She woke up in a shack of ragged tarpaulin on a dusty hillside in Bangladesh. Her husband, Nur Mohammed, is never coming home. He was one of 10 Rohingya Muslim men massacred last September by Myanmar soldiers and Rakhine Buddhists at the coastal village of Inn Din.
(FOR AN INTERACTIVE VERSION OF THIS STORY - click here)
Rehana Khatun’s handsome wooden house is gone, too. So is everything in it. The Rohingya homes in Inn Din were burned to the ground, and what was once a close-knit community, with generations of history in Myanmar, is now scattered across the world’s largest refugee camp in Bangladesh.
A Reuters investigation in February revealed what happened to the 10 Rohingya men. On September 1, soldiers snatched them from a large group of Rohingya villagers detained by a beach near Inn Din. The next morning, according to eyewitnesses, the men were shot by the soldiers or hacked to death by their Rakhine Buddhist neighbors. Their bodies were dumped in a shallow grave.
The relatives the 10 men left behind that afternoon wouldn’t learn of the killings for many months - in some cases, not until Reuters reporters tracked them down in the refugee camps and told them what had happened. The survivors waited by the beach with rising anxiety and dread as the sun set and the men didn’t return.
This is their story. Three of them fled Inn Din while heavily pregnant. All trekked north in monsoon rain through forests and fields. Drenched and terrified, they dodged military patrols and saw villages abandoned or burning. Some saw dead bodies. They walked for days with little food or water.
They were not alone. Inn Din’s families joined nearly 700,000 Rohingya escaping a crackdown by the Myanmar military, launched after attacks by Rohingya militants on August 25. The United Nations called it “a textbook example of ethnic cleansing,” which Myanmar has denied.
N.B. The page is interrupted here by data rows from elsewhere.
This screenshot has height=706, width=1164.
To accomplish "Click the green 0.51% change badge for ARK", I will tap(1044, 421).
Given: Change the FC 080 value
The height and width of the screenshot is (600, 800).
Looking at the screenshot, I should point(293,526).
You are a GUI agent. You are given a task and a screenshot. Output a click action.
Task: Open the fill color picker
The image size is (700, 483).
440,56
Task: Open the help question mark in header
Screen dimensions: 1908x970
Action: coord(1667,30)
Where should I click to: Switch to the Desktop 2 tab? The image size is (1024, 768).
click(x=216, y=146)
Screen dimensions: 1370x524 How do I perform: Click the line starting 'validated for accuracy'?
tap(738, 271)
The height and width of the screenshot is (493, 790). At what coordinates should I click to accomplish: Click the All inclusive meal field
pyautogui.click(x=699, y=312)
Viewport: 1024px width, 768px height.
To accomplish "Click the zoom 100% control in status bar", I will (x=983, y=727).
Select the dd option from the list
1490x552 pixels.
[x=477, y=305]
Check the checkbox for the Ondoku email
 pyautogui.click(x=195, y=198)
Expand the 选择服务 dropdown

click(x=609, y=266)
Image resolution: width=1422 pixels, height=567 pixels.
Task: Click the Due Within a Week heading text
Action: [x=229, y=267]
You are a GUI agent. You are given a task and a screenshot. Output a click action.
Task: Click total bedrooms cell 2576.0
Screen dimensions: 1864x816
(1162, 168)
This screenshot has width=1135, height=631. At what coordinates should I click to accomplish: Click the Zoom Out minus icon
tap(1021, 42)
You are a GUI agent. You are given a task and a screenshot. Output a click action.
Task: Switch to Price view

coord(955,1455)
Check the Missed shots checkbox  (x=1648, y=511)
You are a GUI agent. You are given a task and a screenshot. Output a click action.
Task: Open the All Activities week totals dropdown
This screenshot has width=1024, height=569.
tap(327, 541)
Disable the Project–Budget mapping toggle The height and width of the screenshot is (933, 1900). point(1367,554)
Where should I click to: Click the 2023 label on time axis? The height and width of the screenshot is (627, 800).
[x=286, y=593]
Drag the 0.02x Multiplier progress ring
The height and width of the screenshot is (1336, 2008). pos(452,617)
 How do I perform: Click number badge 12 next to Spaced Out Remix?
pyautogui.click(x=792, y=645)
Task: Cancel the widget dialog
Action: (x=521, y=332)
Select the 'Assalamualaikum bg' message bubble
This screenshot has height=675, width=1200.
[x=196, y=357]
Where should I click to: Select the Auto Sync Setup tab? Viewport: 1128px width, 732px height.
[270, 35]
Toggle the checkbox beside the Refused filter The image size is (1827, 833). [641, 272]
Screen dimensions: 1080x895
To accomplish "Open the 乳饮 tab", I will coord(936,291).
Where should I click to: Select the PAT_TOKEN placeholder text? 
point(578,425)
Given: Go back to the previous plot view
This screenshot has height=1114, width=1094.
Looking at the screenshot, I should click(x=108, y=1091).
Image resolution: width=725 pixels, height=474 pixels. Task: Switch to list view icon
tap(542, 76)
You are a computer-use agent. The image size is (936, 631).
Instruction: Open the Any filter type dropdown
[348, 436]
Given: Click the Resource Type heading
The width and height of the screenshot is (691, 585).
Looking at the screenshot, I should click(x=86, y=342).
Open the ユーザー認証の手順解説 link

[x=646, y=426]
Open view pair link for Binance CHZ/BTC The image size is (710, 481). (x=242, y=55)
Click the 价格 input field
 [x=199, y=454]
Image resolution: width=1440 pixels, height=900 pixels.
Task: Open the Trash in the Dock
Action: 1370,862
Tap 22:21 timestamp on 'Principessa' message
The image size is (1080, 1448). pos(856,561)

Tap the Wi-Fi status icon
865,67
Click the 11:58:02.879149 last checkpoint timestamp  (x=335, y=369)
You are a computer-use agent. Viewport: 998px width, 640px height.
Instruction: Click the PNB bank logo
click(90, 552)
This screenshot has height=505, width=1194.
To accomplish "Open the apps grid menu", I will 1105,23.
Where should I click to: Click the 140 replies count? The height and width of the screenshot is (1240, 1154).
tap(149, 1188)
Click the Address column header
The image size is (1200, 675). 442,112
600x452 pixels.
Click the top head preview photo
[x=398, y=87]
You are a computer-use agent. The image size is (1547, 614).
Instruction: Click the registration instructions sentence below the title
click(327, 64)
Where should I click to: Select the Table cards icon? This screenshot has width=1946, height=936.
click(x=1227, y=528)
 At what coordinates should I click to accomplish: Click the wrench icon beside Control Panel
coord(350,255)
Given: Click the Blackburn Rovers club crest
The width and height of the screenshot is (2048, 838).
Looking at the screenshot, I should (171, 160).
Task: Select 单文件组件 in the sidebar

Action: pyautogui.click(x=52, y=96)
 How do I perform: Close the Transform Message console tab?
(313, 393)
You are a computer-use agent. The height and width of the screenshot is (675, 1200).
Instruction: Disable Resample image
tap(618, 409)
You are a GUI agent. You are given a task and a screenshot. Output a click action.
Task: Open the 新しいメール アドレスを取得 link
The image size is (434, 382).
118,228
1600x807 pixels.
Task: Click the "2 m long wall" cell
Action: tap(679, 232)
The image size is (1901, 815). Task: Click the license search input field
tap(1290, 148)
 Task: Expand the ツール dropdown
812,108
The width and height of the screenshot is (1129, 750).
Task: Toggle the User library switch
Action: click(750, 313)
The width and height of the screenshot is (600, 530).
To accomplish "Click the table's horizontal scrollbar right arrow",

On Tuesday, the military said it had sentenced seven soldiers to long prison terms for their role in the Inn Din massacre. Myanmar government spokesman Zaw Htay told Reuters the move was a “very positive step” that showed the military “won’t give impunity for those who have violated the rules of engagement.” Myanmar, he said, doesn’t allow systematic human rights abuses.
Reuters was able to corroborate many but not all details of the personal accounts in this story.
The Rohingya streamed north until they reached the banks of the Naf River. On its far shore lay Bangladesh, and safety. Many Inn Din women gave boatmen their jewelry to pay for the crossing; others begged and fought their way on board. They made the perilous crossing at night, vomiting with sickness and fear.
Now in Bangladesh, they struggle to piece together their lives without husbands, fathers, brothers and sons. Seven months have passed since the massacre, but the grief of Inn Din’s survivors remains raw. One mother told Reuters her story, then fainted.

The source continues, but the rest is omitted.